Proj-DBennett-Hexis x 3
Donna finished her flowers loooong before I did. Here are three of her flowers. Aren’t they lovely!? In fact, mine are still not finished, but I have a very good reason why. It’s because I lost them. Yes, I lost them. I had kept them in a little tin that I take with me to our sewing circle but took them out and put them by the cash register so I could show them to a lady who said she thought she’d like to start making hexies as she needed some handwork to keep her occupied in the evenings. She didn’t come to visit on the day I thought she would, and my little pack of six completed flowers, centers, and petals was moved. And then they were moved again, and again, and again… Then they were lost, and I couldn’t find them anywhere.
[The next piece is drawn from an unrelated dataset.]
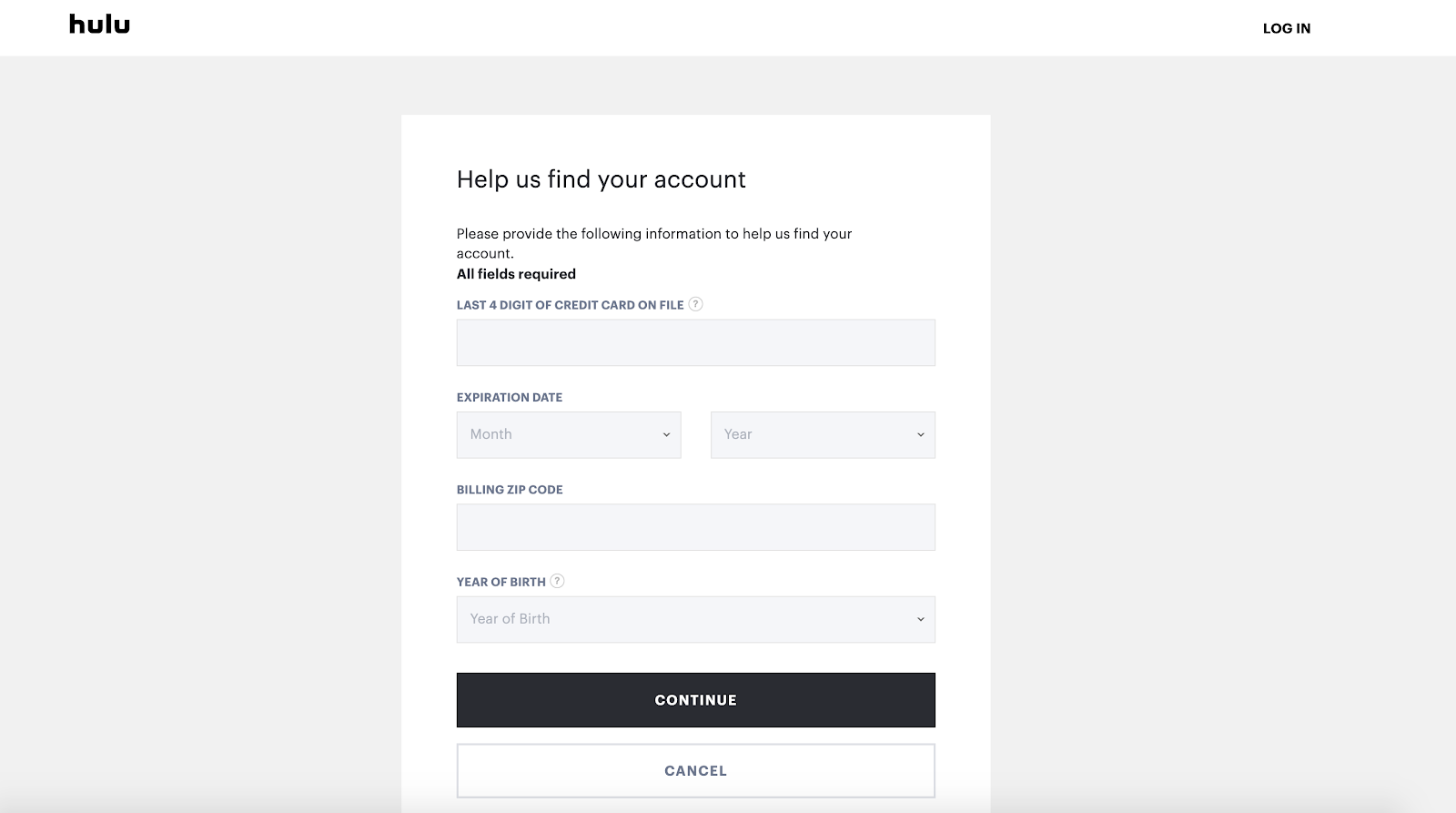Click the chevron arrow in Month field
Viewport: 1456px width, 813px height.
[666, 435]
I searched in all the places where it would have made sense for me to put them—probably a dumb thang, a dumb thang to do (for those who remember Gomer Pyle). Just so you’ll know, you never look for something you’ve lost in a sensible location. If the lost item was in a sensible location it wouldn’t be lost now would it. I also looked in quite a few nonsensical locations but to no avail. Alas, my little packet of flowers, etc. were nowhere to be found. Bummer…

My adorable little flowers were lost for a good two months or more. I finally decided that they’d gotten buried under something, and since they were so small, fitting inside of a plastic zip-top snack bag, it would be decades before they were unearthed. I finally decided over the weekend to make new flowers as it wasn’t fair to keep Donna waiting any longer on putting her quilt together. Tuesday, while looking for something else that was lost because it had been moved from where I normally had kept it, this time due to the construction in the front room, I found not only what I was looking for but I found my flowers. Hallelujah!!!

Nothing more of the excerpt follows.